__Texte à lire__.
====================
Les décisions concernant l’application du devoir de vigilance « à la française », apparaissant aux articles L. 225-102-4 et -5 du code de commerce se suivent et se ressemblent. Celle rendue par le juge de la mise en état du Tribunal judiciaire de Paris le 1er juin dernier est encore une décision d’irrecevabilité, reprenant des arguments déjà évoqués dans deux précédentes espèces.
Les noms de sociétés en cause sont importants en l’espèce. La société SUEZ SA est à la tête du « groupe » SUEZ et détenait une participation dans une société de droit chilien exploitant une usine de traitement des eaux. À la suite d’un incident entraînant des coupures d’eau en 2019, cette dernière société a été condamnée sur le fondement du droit chilien. Par la suite, elle a été cédée par SUEZ SA.
« Une des sociétés » du groupe SUEZ (on ne sait pas laquelle, et cela ne semble pas gêner la juridiction saisie…) avait réalisé, ainsi que l’article L. 225-102-4 du code de commerce l’impose, un plan de vigilance concernant l’ensemble du groupe SUEZ. Quatre associations ont alors assigné la société SUEZ GROUP devant le Tribunal judiciaire de Nanterre en 2021, afin que cette société produise un plan de vigilance comportant une cartographie comprenant l’ensemble des sociétés du groupe, en hiérarchisant les risques et en détaillant les mesures d’atténuation de ces risques.
====================
__Données fournies__.

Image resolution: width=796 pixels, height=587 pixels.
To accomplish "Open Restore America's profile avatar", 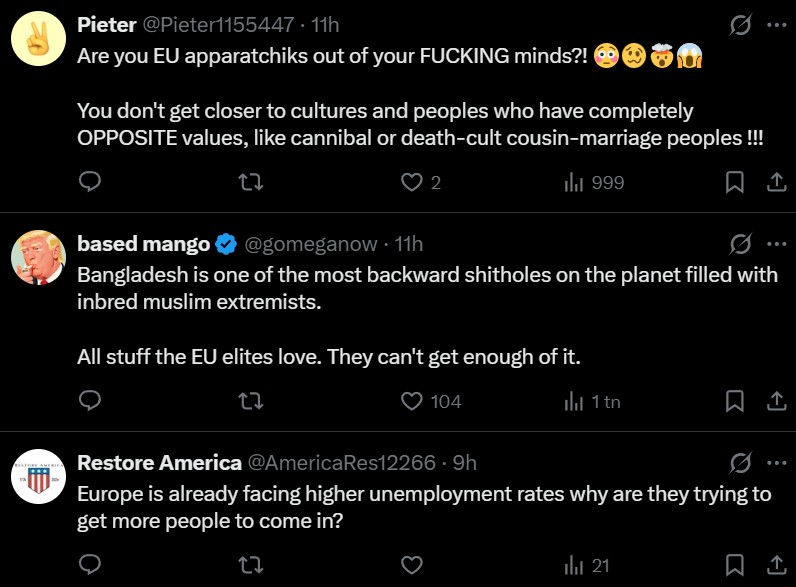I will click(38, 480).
====================
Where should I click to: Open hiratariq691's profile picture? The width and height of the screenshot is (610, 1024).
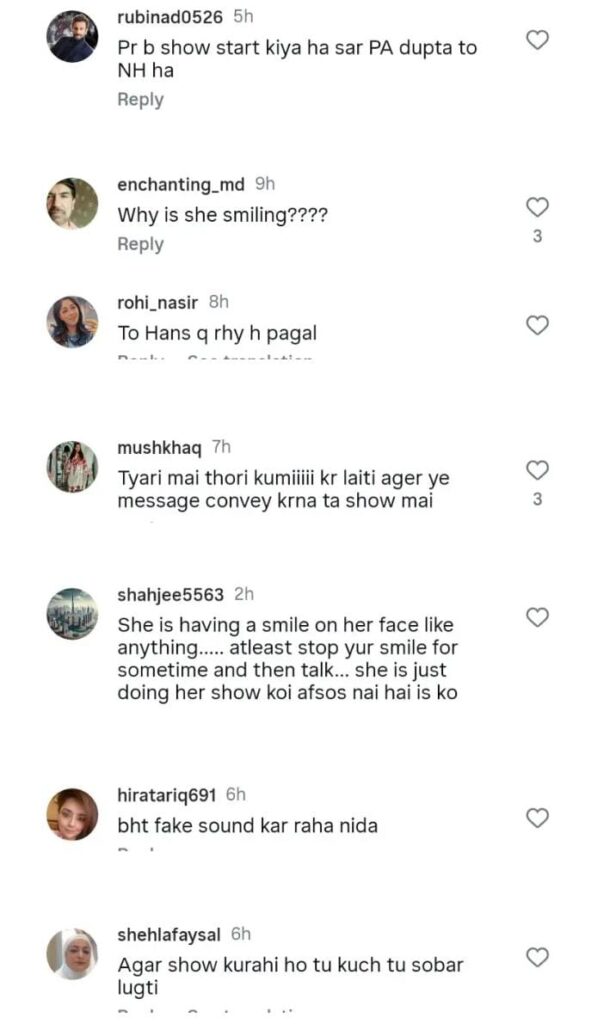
====================
__Le problème__. Recopiez mot pour mot, s'il vous plaît, la partie du texte sur le devoir de vigilance qui s'ouvre sur les mots « Les décisions concernant » et se ferme sur « par SUEZ SA. ». Les enregistrements ne servent à rien ici.

__Réponse__.
Les décisions concernant l’application du devoir de vigilance « à la française », apparaissant aux articles L. 225-102-4 et -5 du code de commerce se suivent et se ressemblent. Celle rendue par le juge de la mise en état du Tribunal judiciaire de Paris le 1er juin dernier est encore une décision d’irrecevabilité, reprenant des arguments déjà évoqués dans deux précédentes espèces.
Les noms de sociétés en cause sont importants en l’espèce. La société SUEZ SA est à la tête du « groupe » SUEZ et détenait une participation dans une société de droit chilien exploitant une usine de traitement des eaux. À la suite d’un incident entraînant des coupures d’eau en 2019, cette dernière société a été condamnée sur le fondement du droit chilien. Par la suite, elle a été cédée par SUEZ SA.